Deploying custom foundation models in IBM watsonx.ai
You can upload and deploy a custom foundation model for use with watsonx.ai™ inferencing capabilities.
Deploying a custom foundation model provides the flexibility for you to implement the AI solutions that are right for your use case. The deployment process differs slightly depending on the source of your custom foundation model.
It is best to get the model directly from the model builder. One place to find new models is Hugging Face, a repository for open source foundation models used by many model builders.
Watch this video to see how to set up storage for the custom model, load the model into the storage, and register the model to make it available for deployment.
This video provides a visual method to learn the concepts and tasks in this documentation.
Deploying custom foundation models
You must prepare the custom foundation model and upload the model to PVC storage. After storing the model, you must register the model with watsonx.ai.
The following graphic shows the process followed by a system administrator:
When you complete the storage and registration process, the MLOps engineers can deploy the custom foundation mode and prompt engineers can use the deployed model for prompting. For more information, see Deploying custom foundation models in the IBM watsonx.ai and watsonx.governance™ documentation.
Preparing the model and uploading to PVC storage
The vLLM inferencing server provides an optimized inference runtime for serving many popular foundation model architectures.

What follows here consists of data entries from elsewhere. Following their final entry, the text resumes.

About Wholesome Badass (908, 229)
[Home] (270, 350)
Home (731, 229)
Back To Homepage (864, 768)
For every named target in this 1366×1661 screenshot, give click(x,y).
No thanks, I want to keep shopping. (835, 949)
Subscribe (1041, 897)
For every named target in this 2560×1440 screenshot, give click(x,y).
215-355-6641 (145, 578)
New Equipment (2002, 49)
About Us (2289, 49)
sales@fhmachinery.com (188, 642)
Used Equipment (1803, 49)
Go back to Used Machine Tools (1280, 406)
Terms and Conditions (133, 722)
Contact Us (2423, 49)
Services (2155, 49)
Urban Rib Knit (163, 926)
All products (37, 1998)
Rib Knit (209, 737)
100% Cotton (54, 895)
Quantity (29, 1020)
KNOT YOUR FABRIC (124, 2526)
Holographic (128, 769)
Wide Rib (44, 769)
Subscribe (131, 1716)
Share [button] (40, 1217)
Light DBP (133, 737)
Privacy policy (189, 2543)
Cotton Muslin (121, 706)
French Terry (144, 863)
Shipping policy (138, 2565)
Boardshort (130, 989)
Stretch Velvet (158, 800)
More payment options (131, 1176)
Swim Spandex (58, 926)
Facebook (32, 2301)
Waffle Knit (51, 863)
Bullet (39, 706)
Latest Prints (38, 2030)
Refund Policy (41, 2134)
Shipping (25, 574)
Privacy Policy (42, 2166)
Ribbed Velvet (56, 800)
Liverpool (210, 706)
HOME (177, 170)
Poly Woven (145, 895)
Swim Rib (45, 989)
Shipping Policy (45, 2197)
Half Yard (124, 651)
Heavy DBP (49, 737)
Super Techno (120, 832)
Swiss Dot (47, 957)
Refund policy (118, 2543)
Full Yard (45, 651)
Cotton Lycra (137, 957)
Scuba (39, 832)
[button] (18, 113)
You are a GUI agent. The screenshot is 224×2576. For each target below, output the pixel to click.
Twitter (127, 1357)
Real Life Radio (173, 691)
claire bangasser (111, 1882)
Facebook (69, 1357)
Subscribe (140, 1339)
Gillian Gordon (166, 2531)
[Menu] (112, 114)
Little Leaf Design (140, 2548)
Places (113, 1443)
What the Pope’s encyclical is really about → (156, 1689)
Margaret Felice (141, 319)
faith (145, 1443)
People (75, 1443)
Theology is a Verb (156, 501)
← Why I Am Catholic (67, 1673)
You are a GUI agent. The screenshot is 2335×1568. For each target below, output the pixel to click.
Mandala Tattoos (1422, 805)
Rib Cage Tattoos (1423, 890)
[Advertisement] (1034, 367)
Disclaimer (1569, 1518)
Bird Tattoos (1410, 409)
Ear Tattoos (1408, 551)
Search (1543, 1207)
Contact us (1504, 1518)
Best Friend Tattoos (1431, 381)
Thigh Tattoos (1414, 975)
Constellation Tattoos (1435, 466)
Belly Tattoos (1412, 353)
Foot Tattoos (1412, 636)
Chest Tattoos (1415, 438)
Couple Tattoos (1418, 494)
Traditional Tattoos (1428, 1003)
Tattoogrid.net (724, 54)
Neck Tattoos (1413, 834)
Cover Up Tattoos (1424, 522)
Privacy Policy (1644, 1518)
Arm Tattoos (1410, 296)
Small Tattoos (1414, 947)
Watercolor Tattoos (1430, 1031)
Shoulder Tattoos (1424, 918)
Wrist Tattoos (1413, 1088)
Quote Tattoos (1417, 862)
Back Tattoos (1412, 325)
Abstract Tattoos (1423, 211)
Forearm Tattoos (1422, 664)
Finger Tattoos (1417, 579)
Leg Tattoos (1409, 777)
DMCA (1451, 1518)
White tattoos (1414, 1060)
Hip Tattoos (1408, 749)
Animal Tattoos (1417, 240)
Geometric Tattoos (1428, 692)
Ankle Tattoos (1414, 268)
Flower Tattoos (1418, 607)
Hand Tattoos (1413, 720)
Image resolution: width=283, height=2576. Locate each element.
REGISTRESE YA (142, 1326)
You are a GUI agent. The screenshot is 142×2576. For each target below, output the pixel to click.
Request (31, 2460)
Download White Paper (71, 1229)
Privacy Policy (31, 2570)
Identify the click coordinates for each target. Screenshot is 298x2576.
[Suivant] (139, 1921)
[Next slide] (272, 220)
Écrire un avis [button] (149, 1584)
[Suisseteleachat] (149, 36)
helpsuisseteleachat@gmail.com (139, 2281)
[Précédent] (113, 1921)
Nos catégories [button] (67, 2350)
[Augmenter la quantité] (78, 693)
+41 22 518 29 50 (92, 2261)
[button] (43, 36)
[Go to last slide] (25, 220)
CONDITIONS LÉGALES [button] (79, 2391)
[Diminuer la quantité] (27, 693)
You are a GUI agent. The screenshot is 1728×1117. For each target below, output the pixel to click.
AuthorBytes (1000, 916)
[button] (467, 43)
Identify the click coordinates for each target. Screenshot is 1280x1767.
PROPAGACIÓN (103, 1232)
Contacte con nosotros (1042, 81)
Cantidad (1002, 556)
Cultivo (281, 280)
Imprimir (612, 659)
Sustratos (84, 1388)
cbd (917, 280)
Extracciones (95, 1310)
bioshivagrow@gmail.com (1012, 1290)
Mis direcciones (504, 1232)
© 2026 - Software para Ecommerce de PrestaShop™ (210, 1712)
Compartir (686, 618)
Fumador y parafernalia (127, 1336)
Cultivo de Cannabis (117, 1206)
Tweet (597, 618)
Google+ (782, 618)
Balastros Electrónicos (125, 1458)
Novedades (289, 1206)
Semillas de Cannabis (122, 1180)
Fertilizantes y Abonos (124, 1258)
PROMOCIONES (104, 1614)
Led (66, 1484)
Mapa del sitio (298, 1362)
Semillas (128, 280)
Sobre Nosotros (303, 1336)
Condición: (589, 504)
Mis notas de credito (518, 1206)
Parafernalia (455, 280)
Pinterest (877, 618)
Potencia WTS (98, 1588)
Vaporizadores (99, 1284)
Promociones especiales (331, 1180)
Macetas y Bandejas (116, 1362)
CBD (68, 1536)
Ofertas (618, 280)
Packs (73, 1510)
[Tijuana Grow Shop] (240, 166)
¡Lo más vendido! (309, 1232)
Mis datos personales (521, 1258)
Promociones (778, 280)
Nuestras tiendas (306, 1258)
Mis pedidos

Certain models are not yet supported, though. To enable usage of these custom foundation models, you must add or build a custom inference runtime image for your custom foundation model.
- Review the supported architecture frameworks, hardware specifications, and software specifications for custom foundation models. See Planning to deploy a custom foundation model.
- [OPTIONAL] Add or build a custom inference runtime image for your custom foundation model (only models that are not yet supported by the standard vLLM inference server). See Building a custom inference runtime image for your custom foundation model.
- Set up a storage repository for hosting the model and then upload the model to the storage repository. See Setting up storage and uploading the model.
- You can deploy custom foundation models (CFMs) in two ways:
- Registering a custom foundation model in a IBM watsonx.ai project or space. See Registering a custom foundation model. In this approach, the model is registered and deployed within a specific project or space. The deployment is scoped to that project or space, and access is limited accordingly.
- Registering custom foundation models for global deployment. See Registering custom foundation models for global deployment. In this approach, models are deployed globally by using theIBM watsonx.ai Inference Frameworks Manager (IFM) operator. Models that are deployed in this way can be shared across multiple projects and spaces within the cluster, rather than being tied to a single project or space. Global deployment is particularly useful for environments with limited GPU resources. Instead of deploying separate instances of the same model in each project or space, a single shared deployment can serve multiple consumers. Registering custom foundation models for global deployment helps optimize resource utilization and provides a scalable way for enterprises to use custom foundation models across the organization.
For a watsonx.ai lightweight engine installation, you follow different steps to add custom foundation models. For details, see Adding custom foundation models to watsonx.ai lightweight engine.